How can we attract more BAME talent to roles in the NHS?
I believe that you can become what you see. I think we need to see more people from ethnic minority backgrounds in senior positions within the NHS infrastructure. This will be important for the upcoming talent entering the NHS who may strive to lead in the future. I also believe that advertising is important if you want adverts to be seen by people in these communities, you need to put in work to target those areas and let them know about the opportunities.
Why do you think BAME groups tend not to want to engage in healthcare research?
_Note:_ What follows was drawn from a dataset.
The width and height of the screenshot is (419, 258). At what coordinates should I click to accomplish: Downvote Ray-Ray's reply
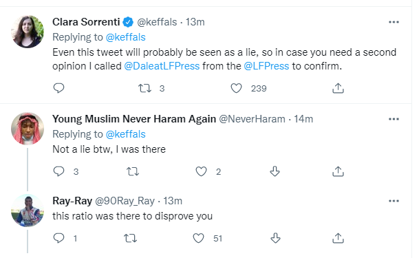click(275, 238)
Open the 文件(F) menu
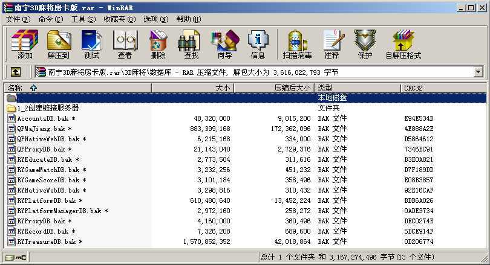 [x=18, y=19]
There are several complex reasons. Research hasn’t had the best history, particularly when it comes to ethnic minority participation in research studies. I think it is important to recognise and acknowledge this history but also reassure people that research governance has come a long way and that there are laws that protect people who wish to take part in research. I think it is important to build trust with communities and I share some of that background with the people I am trying to engage with.
Have any BAME colleagues inspired you with their actions during COVID-19?
Yes, I work with some amazing colleagues both in RDaSH and in the Clinical Research Network (CRN). The Ethnic minority Research Inclusion (EMRI) project group, sponsored by the CRN, have been very supportive and have really dedicated time and resource into this work to try and increase representation in research around some of the urgent public health research.
I have also been inspired by the other EMRI hub leads in Yorkshire and Humber (Alicia Cantrell and Jenny Abam Ubi) who do similar work to the work I do. One colleague who has inspired me in RDaSH is Dr Navjot Ahluwalia who is the Director of Research and the Executive Medical Director. Despite his level of responsibility and the uncertainty of the ever-changing pandemic, he always remains cool, calm, and collected and I aspire to be like that.